During this year’s Arab Health Exhibition & Congress, Dr. Nizar Zein, Chairman of Global Patient Services from Cleveland Clinic, who has a satellite clinic based in Abu Dhabi, raised his concerns over the implications the travel ban may have on attracting patients from the Middle East. “Even if there is no direct problem with the visa process, the tone of the current US administration is not seen in a favourable way abroad, at least for patients and individuals who want to travel to the US, so I have no doubt it will have an impact.”
“I hope this impact will be minimal and I hope that we can show significantly higher level of empathy to our fellow human beings abroad more than what the US administration has been able to show in the last week or two. I want to reassure patients and individuals that if you do come, we will take care of you equally as we have done before and we will always will be conscious of your safety and emotional needs,” says Dr Zein.
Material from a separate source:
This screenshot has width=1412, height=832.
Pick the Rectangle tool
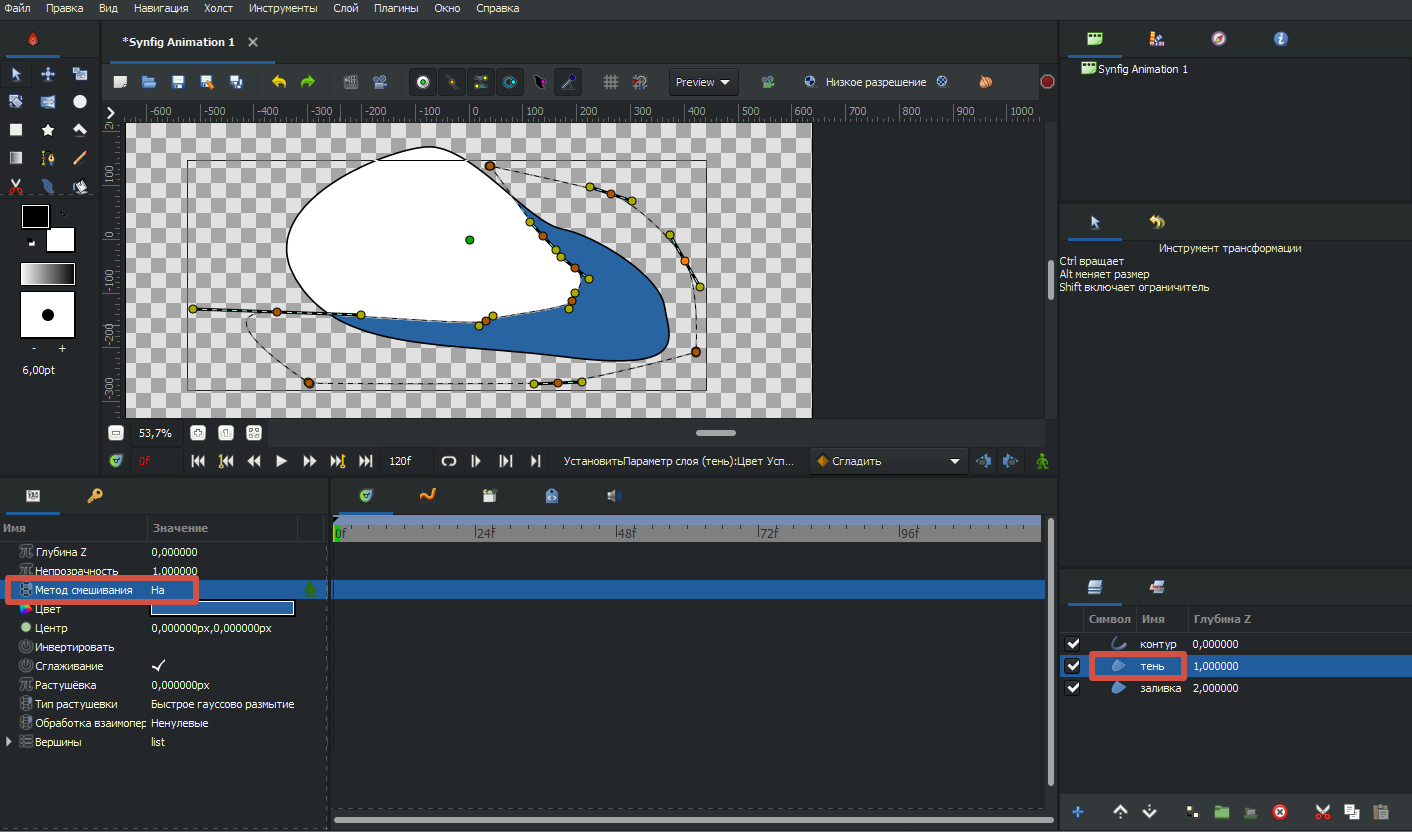16,130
As facilities in other parts of the world establish themselves as global centres of caring, such as in the UK, Germany and Singapore, patients may now be tempted to avoid the US and seek medical treatments in these alternative medical tourism destinations. For example, Great Ormond Street Hospital for Children (GOSH) in London currently welcomes over 1,500 children from the Middle East every year. Over the next few months, it will be interesting to see if numbers from the Middle East increase for hospitals such as GOSH due to President Trump’s travel ban.
One positive outcome of the ban on the region is how it might benefit the UAE’s medical tourism industry. The UAE has already experienced significant progress in attracting medical tourists from across the globe, with some officials dubbing it as the world’s fastest growing medical tourism hub. This poses an opportunity for the UAE, which could become the attractive new option patients from this region have been looking for. In a recent interview with Gulf Newsat this year’s Arab Health, Dr Laila Al Marzouqi, director of Dubai Medical Tourism Project, commented that, “In 2015-2016, Orthopaedics, Dental, Ophthalmology and In Vitro Fertilisation attracted a lot of interest from health tourists. More than Dh 1 billion was made in medical tourism revenues. The annual revenue from medical tourism is slated to increase by 13 per cent every year for the next five years.”
With hospitals in Europe and Asia, and now increasingly in the UAE, being seen as easier and more attractive medical destinations for patients from the GCC, the world is watching to see how President Trump will re-build confidence in the American health system for Middle Eastern patients.